The Kulturzentrum Schlachthof (literally: Cultural Center Slaughterhouse) in Wiesbaden, Hesse, Germany, is a cultural center in a complex which formerly housed the municipal slaughterhouse, approximately 500 meters southeast of the Wiesbaden Hauptbahnhof railway station. The cultural center, known as Schlachthof, was founded in 1994. It offers two concert halls for events from 300 to 2,000 people; the large concert hall has an area of about 1,200 square meters. The location is used for concert in rock, metal and punk, for music parties, poetry slams and readings. It is surrounded by a leisure park.

== History ==
The slaughterhouse closed in 1990 due to inefficiency and non-compliance with EC hygiene guidelines. In the following years, most of the abandoned buildings were torn down. Only two halls and a 36 meters high, historic water tower (built 1897-1899) remained.

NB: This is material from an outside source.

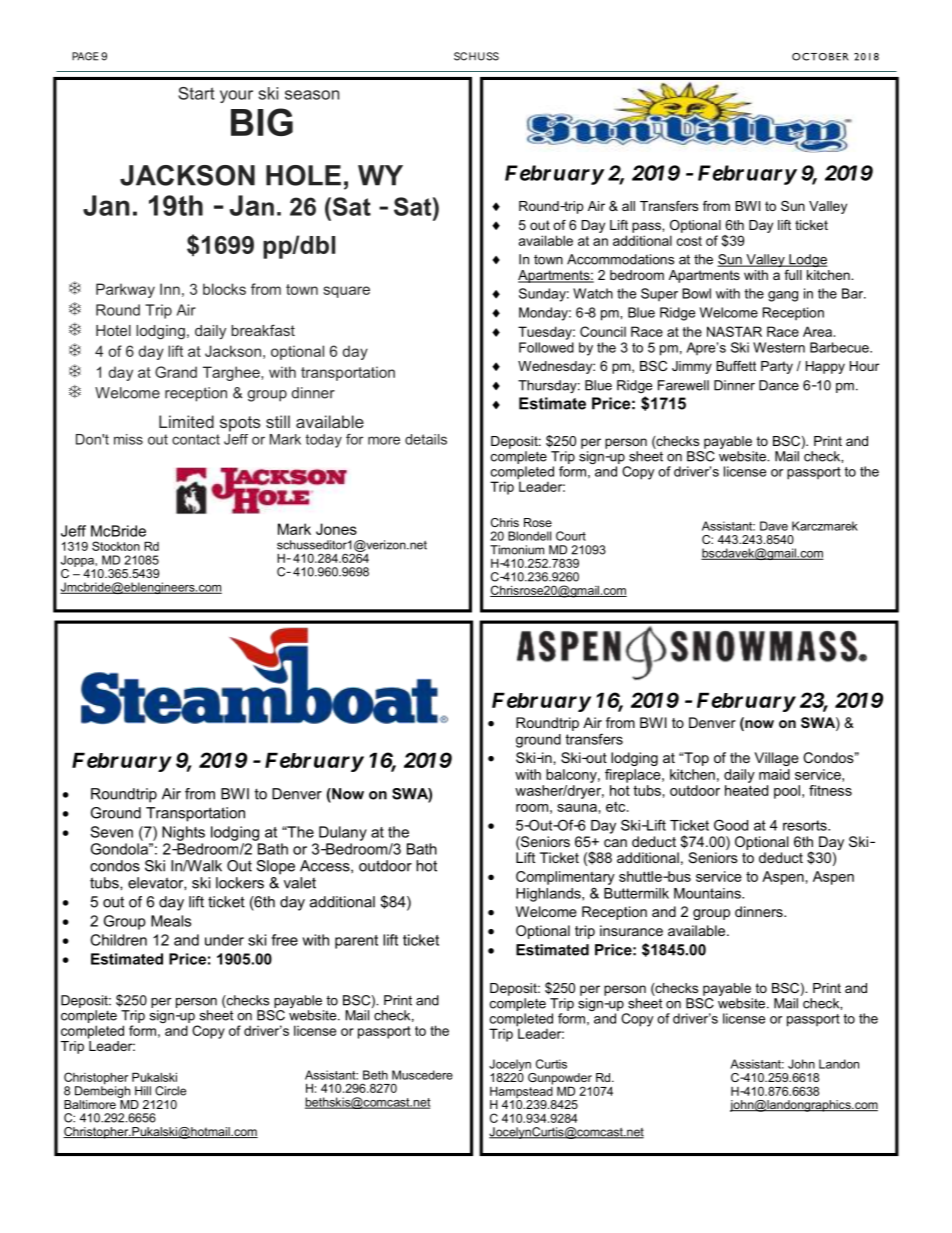 The height and width of the screenshot is (1233, 952). Describe the element at coordinates (116, 546) in the screenshot. I see `Stockton` at that location.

In 1994 these remaining buildings were occupied by the Kulturzentrum Schlachthof. While the large hall served from 1994-2010 for large concerts and parties, smaller concerts took place in the former smoke house from 1994 to 2015. This building also contained rehearsal rooms and studios.

Among the groups performing at the Schlachthof are The Verve, The Sisters of Mercy, Motörhead, Simple Minds, Apocalyptica, Dropkick Murphys, Die Fantastischen Vier, Die Toten Hosen, Bullet for My Valentine, Sportfreunde Stiller, Deichkind und Fettes Brot, in around 150 concerts per year. The Finnish band Nightwish produced a video, Wish I Had An Angel, which shows the buildings, then with singer Tarja Turunen.

After the great concert hall had to close in 2010 due to danger of collapse, a new concert hall was inaugurated in November 2012. The historic water tower was renovated for E4.5 million and inaugurated in March 2015, marking the end of a five-year renovation program for the entire complex. It is now used as an office building; its outbuildings are used for small concerts and house a bar. The last of the old slaughterhouse buildings was torn down in 2015.

In 2008 the approximately 3 hectares of fallow land around the historic water tower and the former slaughterhouse were remodeled for leisure and cultural park with tree plantings, walk lawns, a beach volleyball court, a boule court, a track for skateboarders and children's play equipment.